FIG. 1 illustrates a conventional memory device 10 (e.g., a NAND flash memory device). The memory device 10 includes a memory array 20, sense amplifiers 30, an output data cache 40 and a controller 50. The controller 50 controls operation of the device 10 and, as part of its operation, monitors an address pointer 60, which may be part of an address register, input/output controller, or other logic device on the device 10, that is used to readout, byte-by-byte, data from the cache 40. Typically, NAND flash memory devices contain banks of memory, each bank including its own array 20, sense amplifiers 30 and data cache 40.
FIG. 1 illustrates the device 10 performing a data readout of cached page x data (from cache 40) while simultaneously performing a fetch of page x+1 data from the array 20 into the sense amplifiers 30. The readout from the cache 40 is a sequential, byte-by-byte, readout under the control of the pointer 60, beginning from byte 0 and ending at the last byte in the page (shown as byte 2111). During these operations, the controller 50 sets the status of the read/busy indicator to “busy,” which may be monitored by an application or other system component. Since each byte of data takes about 25 ns to be readout of the cache 40, a whole page of 2112 bytes will take about 50 μs. A data fetch operation takes about 20-25 μs.
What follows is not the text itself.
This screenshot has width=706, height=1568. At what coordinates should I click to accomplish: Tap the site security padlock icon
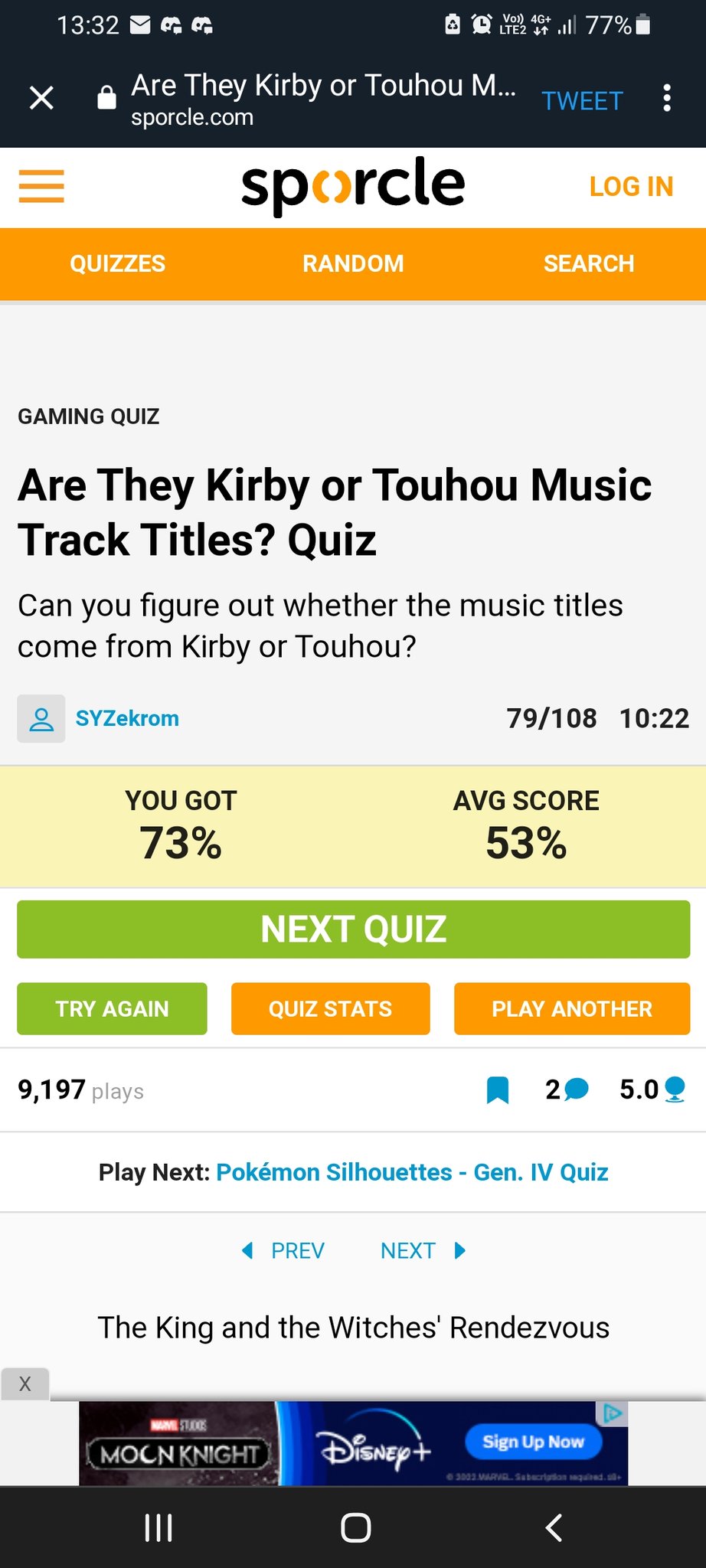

Thus, as shown in FIG. 1, the system/application utilizing the device 10 can typically hide the data fetch time during the sequential data output time of 50 μs.
Referring now to FIG. 2, once the sequential output of the cached page (i.e., page x) is finished, the controller 50 can issue a transfer command to send page x+1 data from the sense amplifier 30 to the cache 40. Referring to FIG. 3, once the transfer is complete, the controller 50 will initiate a data fetch operation for the next page (i.e., page x+2) and the address pointer 60 will begin the sequential, byte-by-byte, readout of the cached page x+1 data (beginning from byte 0). The transfer illustrated in FIG. 2 takes finite amount of time, usually around 2 μs. The issuance of the transfer command and the approximate time to perform the transfer effectively interrupts the data output operation (FIG. 3), which slows down the output throughput of the device 10. The system/application utilizing the device 10 may also suffer additional overhead in hardware and/or software execution time. These effects are undesirable.